TOKYO — As an advertisement for an asset class, Tesla’s announcement this month that it would convert a sizeable chunk of its cash reserves into bitcoin seemed to be as good as it gets.
After all, here was the world’s richest man, Elon Musk, backing a plan to put $1.5 billion of his company’s money into the cryptocurrency. And many investors took the view that what is good enough for Musk and his electric vehicle and clean energy company Tesla is good enough for them.
The price of bitcoin soared after Tesla’s revelation to an all-time high of $48,000. Bitcoin has gained over 300% from a year ago — not far short of Tesla’s own dramatic rise in value over the same period.
“Tesla is not a particularly cash-rich company despite having a high valuation. That they’re spending 8% of cash on bitcoin indicates they have confidence in the value of bitcoin,” said Lennix Lai, financial markets director for crypto exchange OKEx.
In fact, from a trough last March to the current high, the world’s most traded cryptocurrency has behaved more like a hot tech stock than the reliable store of value that many of its advocates would like it to become.
Issued independently of governments and central banks — and in an algorithmically-limited amount — cryptocurrencies should withstand shocks in traditional markets. In theory, bitcoin should have behaved like a digital form of gold, the ultimate hedge asset.
The reality has been a big dip followed by recovery driven by some of the factors that have pushed equity markets to record levels, including vast amounts of government stimulus and extreme liquidity from central banks to try to nurse economies through the coronavirus pandemic.

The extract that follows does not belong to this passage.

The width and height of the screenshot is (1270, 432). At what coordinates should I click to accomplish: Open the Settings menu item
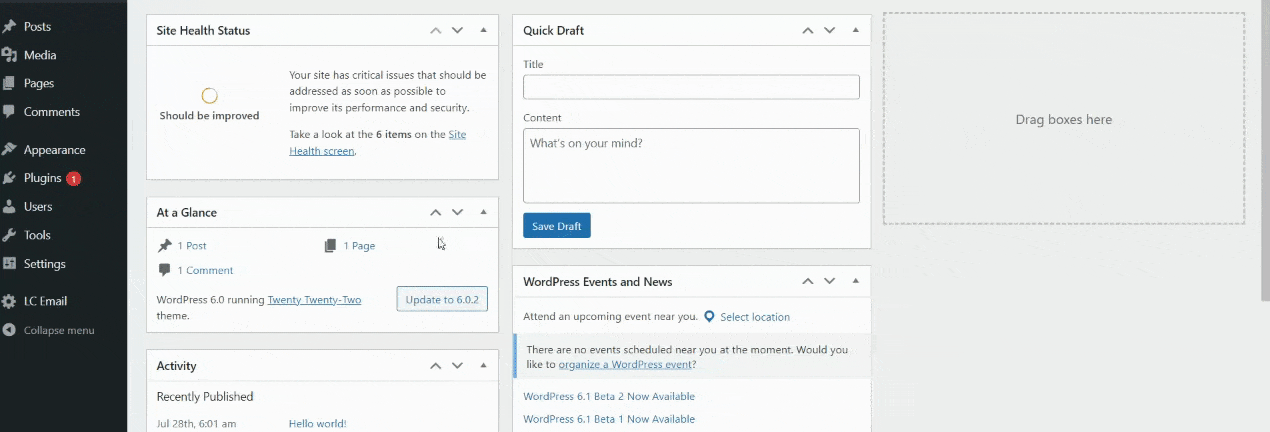click(x=44, y=264)
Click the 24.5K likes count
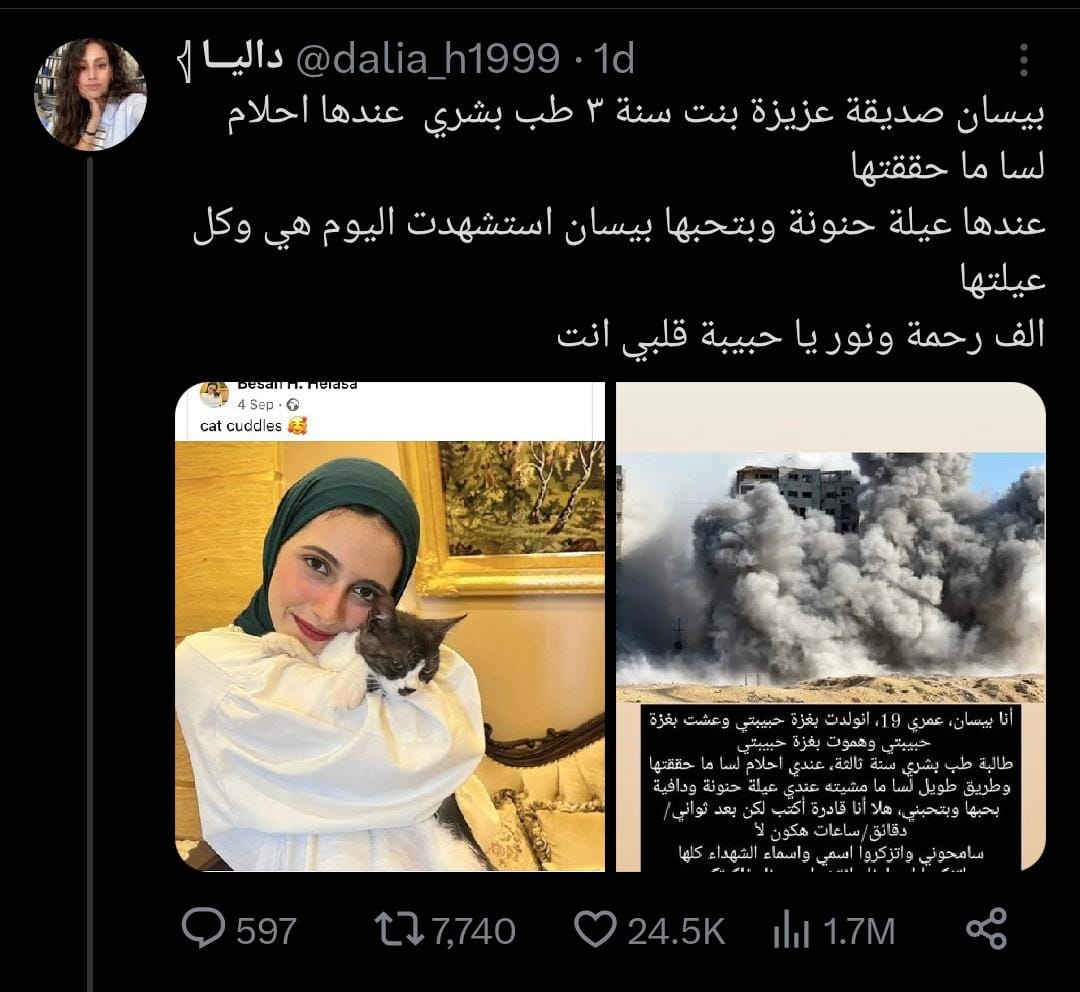1080x992 pixels. (x=676, y=931)
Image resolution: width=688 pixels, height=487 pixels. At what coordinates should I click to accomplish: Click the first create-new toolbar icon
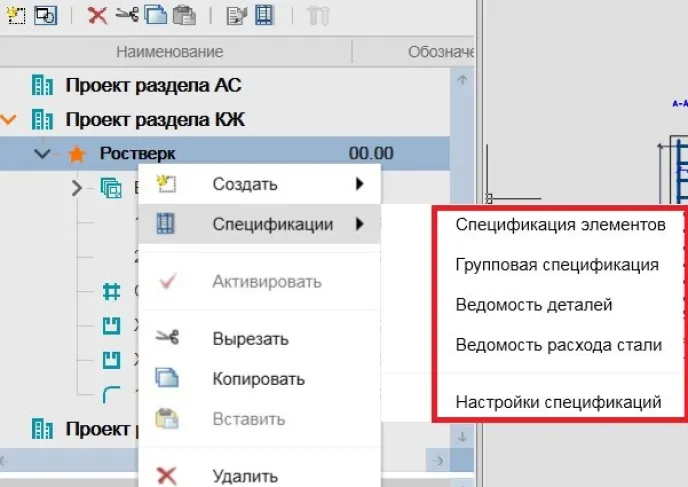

“As much as we wanted to claim that bitcoin was moving opposite to the stock market, unfortunately cryptocurrencies moved the same way,” said Paolo Ardoino, chief technology officer of crypto exchange Bitfinex.
Cryptocurrencies lost up to 50% of their value last March — even worse than equity markets — as the coronavirus spooked investors last March. Retail investors rushed for the exits even as bitcoin’s staunchest believers called for the community to “hodl” — slang for long-term holding of cryptocurrencies through dips and gains.
Crashing alongside the Dow and S&P 500 tested not only the philosophy underlying the nascent asset class, but also its infrastructure. High trading volumes caused several exchanges to crash. On OKEx, wait times for transactions rose threefold, causing fees to similarly skyrocket.
“We didn’t sleep. It was really painful, everyone got liquidated,” said Lai. “We knew that it’s not the end of the world but we didn’t know how much time they needed to recover.”
One landmark in bitcoin’s recovery was when billionaire hedge fund manager Paul Tudor Jones came out as a “hodler,” announcing last May that he had nearly 2% of his assets in bitcoin and telling investors that his Tudor BVI Fund would trade bitcoin futures as an inflation hedge.